I have a dinky 32w single bulb t5 that I will be replacing (see below)

*Lighting:*
I've debated with myself whether I should go with the cheap and difficult route (that being a DIY canopy and light fixture) or the easy and expensive route (buying the lighting fixture).

After much back-n-forth with myself, I chose to go the easy way and buy the light fixture instead after seeing a very good deal for a 48" 216W T5 HO 4 bulbs for $98.90.

https://www.aquatraders.com/ProductDetails.asp?ProductCode=52305P

So that was just ordered today so on to the next issue.

*Substrate:*

This i'm still debating. I've already decided to do a dirt substrate because I don't want to do any dosing or adding any fertilizers.
However, I'm still trying to get wrap my head around the many different ways to prepare the dirt.

One way is the longest and most tedious, which is mineralized top soil (MTS), see How-To: Mineralized Soil Substrate, by Aaron Talbot - Library - Aquatic Plant Central

That article says to add clay, dolomite, muriate of potash I have no idea where to find these.

The alternative would be to just put in organic top-soil from Canadian Tire, maybe wash it beforehand without adding any other stuff and see how it goes.

And I'm thinking of capping it with pool sand or gravel...I'm leaning towards pool sand because I've had gravel already and I'd like to change it up a bit. However, it's still not final

*Plants:*
I haven't thought much about this yet, as I'm still tackling the substrate issue. However, I'm thinking of getting easy and hardy plants. Where to get them is another issue.
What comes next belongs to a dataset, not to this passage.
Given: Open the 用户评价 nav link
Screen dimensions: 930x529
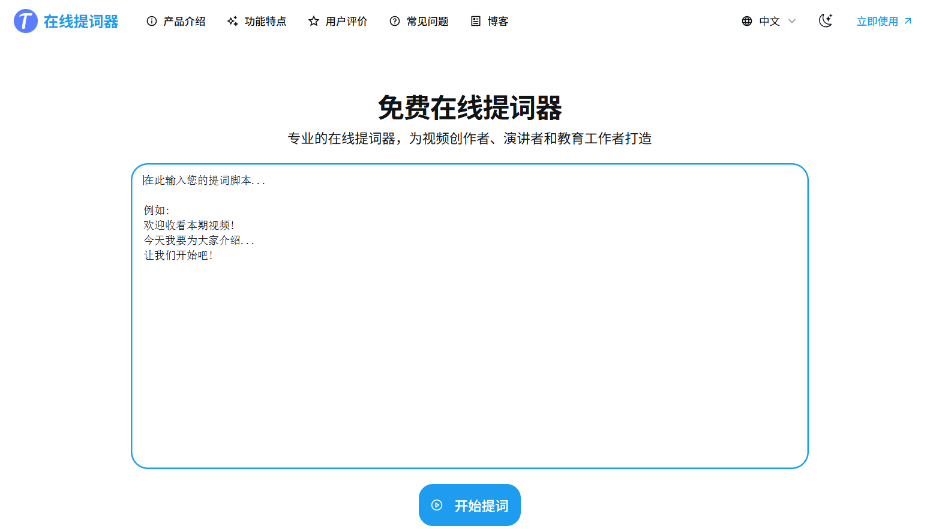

So as you can see, i'm still very much in the planning stages. I'll put up some pics along the way to show the progress.

Thanks for reading!

Jay


----------



## jobber (May 14, 2010)

Great plan to re-start your tank. Look forward to seeing the progress and pics.


----------



## tang daddy (Apr 21, 2010)

The MTS substrate seems like alot of work....why not just opt for the much simpler route, ADA??

As for finding plants cheap, there are lots of good deals on plants here on bca. But if you're looking for the more rare varieties like erios or the likes it can get expensive. 

The most important thing when setting up is research, then have fun!


----------



## Captured Moments (Apr 22, 2010)

I see you already got the light issue resolved by ordering an Odyssea. I was recently tempted into buying one as well but the deluxe model with the electronic timer complete with moonlights.. but I decided to stay with my current setup... got to save money for Xmas for presents, etc.. 
At 4 bulbs T5HO, that's quite a bit a light even though it's is a single reflector so I would think about getting a Co2 system otherwise you can run into problems with algae at that light level. If you want to dose liquid carbon instead (Flourish EXcel or Metricide), it should be fine as well but someone please correct me if I am wrong.
With substrate you have quite a few choices from the commercially available ones to the DIY ones such as soil. Plants grow very well in soil but maybe a bit more difficult to look after. 
Ask questions and do a lot of research.


----------



## Morainy (Apr 21, 2010)

I look forward to seeing pics as your tank progresses! Glad you came back to the hobby.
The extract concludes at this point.